La tuberculose cause encore 1,3 million de décès par an et constitue la deuxième cause de mortalité en Afrique subsaharienne, en partie faute de radiographies thoraciques et de tests moléculaires dans les soins de santé primaires. Pour y répondre, le Service des maladies infectieuses – en partenariat avec le Laboratoire pour les technologies intelligentes de santé globale de l’EPFL, le Swiss Tropical and Public Health Institute et des équipes du Bénin, du Mali, d’Afrique du Sud et d’Anvers – a obtenu un financement de 10 millions d’euros du programme Horizon de la Commission européenne pour développer un outil de diagnostic accessible et abordable: l’ultrason pulmonaire assisté par intelligence artificielle.
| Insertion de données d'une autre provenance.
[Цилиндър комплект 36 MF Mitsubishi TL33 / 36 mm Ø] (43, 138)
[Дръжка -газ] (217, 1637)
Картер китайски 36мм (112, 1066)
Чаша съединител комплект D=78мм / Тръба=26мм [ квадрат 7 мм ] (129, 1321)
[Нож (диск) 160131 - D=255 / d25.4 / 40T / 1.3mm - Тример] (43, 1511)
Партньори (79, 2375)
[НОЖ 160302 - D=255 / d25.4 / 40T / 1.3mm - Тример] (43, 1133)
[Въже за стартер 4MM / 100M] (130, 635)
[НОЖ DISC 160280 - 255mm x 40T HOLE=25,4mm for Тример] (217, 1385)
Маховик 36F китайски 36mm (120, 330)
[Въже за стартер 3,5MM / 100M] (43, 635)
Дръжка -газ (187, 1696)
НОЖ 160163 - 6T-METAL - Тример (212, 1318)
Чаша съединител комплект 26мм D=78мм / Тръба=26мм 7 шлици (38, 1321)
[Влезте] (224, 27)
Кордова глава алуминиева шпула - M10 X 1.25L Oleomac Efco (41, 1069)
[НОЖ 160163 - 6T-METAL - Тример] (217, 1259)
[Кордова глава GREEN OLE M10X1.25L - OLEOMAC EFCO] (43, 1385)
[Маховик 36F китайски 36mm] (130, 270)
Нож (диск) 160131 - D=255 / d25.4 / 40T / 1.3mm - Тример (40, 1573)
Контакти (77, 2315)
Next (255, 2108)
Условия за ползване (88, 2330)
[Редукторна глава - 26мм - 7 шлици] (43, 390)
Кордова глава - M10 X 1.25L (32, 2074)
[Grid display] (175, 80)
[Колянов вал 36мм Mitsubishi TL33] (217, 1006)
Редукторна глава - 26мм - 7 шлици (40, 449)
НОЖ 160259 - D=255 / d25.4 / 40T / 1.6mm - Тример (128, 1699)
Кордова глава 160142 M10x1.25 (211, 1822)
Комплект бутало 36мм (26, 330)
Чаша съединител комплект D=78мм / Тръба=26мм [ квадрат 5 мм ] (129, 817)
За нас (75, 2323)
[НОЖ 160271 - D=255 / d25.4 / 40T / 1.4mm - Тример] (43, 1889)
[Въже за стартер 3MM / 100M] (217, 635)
Compatible avec des appareils d’échographie portables branchés sur smartphone, l’algorithme sert avant tout d’outil de tri: très sensible, il détecte rapidement la probabilité de tuberculose et permet, une fois celle-ci écartée, d’orienter vers d’autres pathologies (pneumonie, atteinte cardiovasculaire). Sa force tient à son accessibilité, à son faible coût et à sa technologie, qui autorise du personnel non médecin à interpréter les images – un atout décisif pour les zones rurales où les médecins sont rares. En libre accès, le modèle s’enrichit en continu grâce au partage de données, dans une collaboration réunissant infectiologie, data science, sciences sociales et politique de santé.
Le sepsis demeure une crise sanitaire mondiale, au dépistage difficile et à la prise en charge complexe. Pour y répondre, le Service des maladies infectieuses et le Centre de la science des données biomédicales ont développé un système d’apprentissage fondé sur l’intelligence artificielle, combinant un parcours clinique standardisé avec HERACLES, un algorithme qui évalue toutes les six heures si un cas de sepsis est confirmé, possible ou invalidé, et alimente des tableaux de bord pour guider les équipes cliniques. L’analyse de plus de 97 000 séjours montre, par rapport à des services témoins, une baisse de la mortalité et une amélioration du codage des cas.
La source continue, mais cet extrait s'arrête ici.